Begin at the start of the items and stop after the line that contains "29.07. (226, 94)", then write out those lines again with their requests, shifting every coordinate in the answers by adding -149. Leave the pictures out of your answer.

# [Data on locating visible targets]
▼

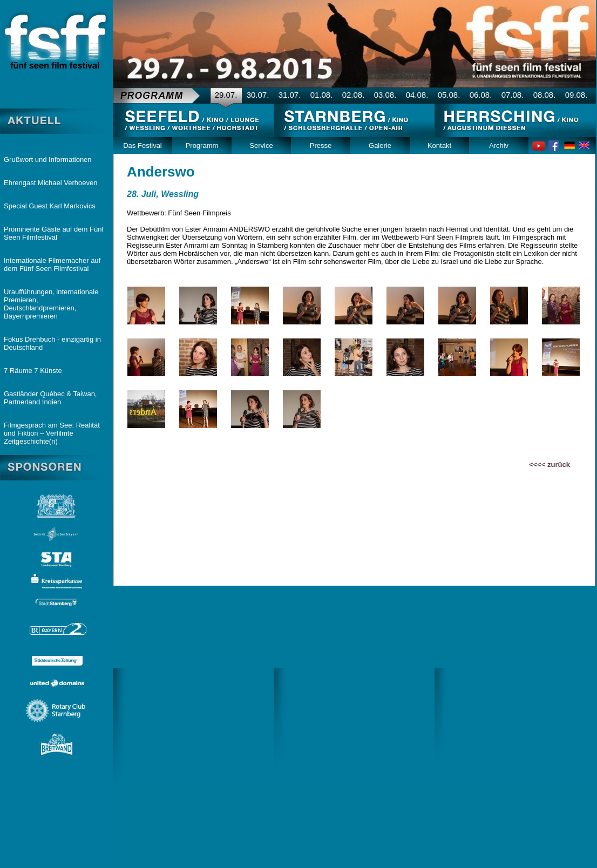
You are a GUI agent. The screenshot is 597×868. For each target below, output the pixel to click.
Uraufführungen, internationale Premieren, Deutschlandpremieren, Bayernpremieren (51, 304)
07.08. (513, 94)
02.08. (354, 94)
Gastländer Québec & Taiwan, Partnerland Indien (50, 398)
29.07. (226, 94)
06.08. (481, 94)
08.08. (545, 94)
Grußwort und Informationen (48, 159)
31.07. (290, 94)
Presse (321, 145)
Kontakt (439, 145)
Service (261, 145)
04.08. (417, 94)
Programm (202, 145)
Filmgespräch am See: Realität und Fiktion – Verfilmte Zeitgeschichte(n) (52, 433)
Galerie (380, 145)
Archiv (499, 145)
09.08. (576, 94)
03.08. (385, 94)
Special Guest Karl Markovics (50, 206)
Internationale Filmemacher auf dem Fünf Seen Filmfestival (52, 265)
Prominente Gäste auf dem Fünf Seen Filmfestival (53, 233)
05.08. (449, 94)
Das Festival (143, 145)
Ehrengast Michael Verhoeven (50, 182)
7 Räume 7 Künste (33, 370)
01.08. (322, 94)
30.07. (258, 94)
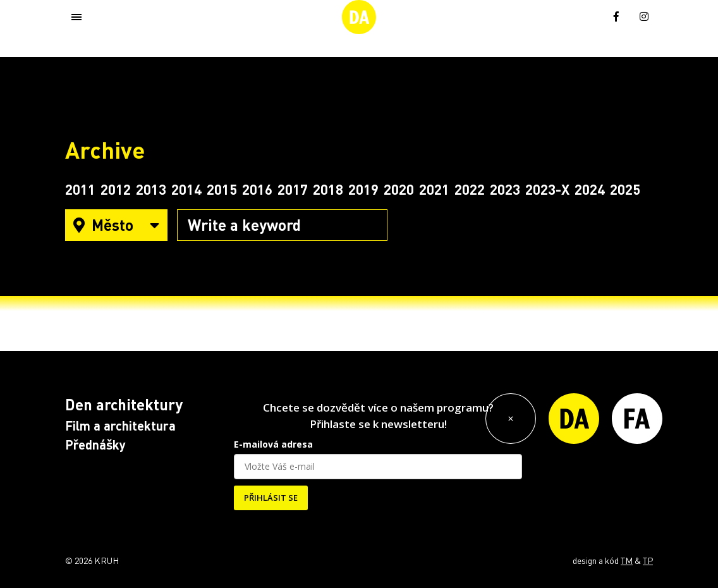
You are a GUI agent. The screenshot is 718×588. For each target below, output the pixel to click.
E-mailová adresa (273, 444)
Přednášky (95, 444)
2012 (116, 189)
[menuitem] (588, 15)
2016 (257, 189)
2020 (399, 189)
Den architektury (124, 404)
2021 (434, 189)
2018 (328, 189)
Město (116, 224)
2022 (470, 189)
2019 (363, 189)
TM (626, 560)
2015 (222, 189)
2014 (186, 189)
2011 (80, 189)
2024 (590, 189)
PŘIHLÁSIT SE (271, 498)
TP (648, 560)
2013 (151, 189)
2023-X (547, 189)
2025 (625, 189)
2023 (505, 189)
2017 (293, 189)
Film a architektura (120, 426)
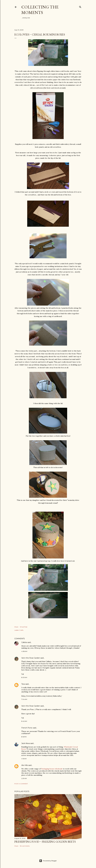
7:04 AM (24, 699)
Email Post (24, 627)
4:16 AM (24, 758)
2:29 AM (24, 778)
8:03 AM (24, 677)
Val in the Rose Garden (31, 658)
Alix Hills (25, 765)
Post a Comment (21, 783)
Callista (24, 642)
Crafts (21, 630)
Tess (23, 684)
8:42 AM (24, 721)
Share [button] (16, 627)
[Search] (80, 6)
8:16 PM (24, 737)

▲

# [Written answer]
You are a GUI agent. The screenshot is 597×868. For each target below, output the pixel to click.
Uraufführungen, internationale Premieren, Deutschlandpremieren, Bayernpremieren (-98, 155)
07.08. (364, -55)
02.08. (205, -55)
Gastländer Québec & Taiwan, Partnerland Indien (-99, 249)
29.07. (77, -55)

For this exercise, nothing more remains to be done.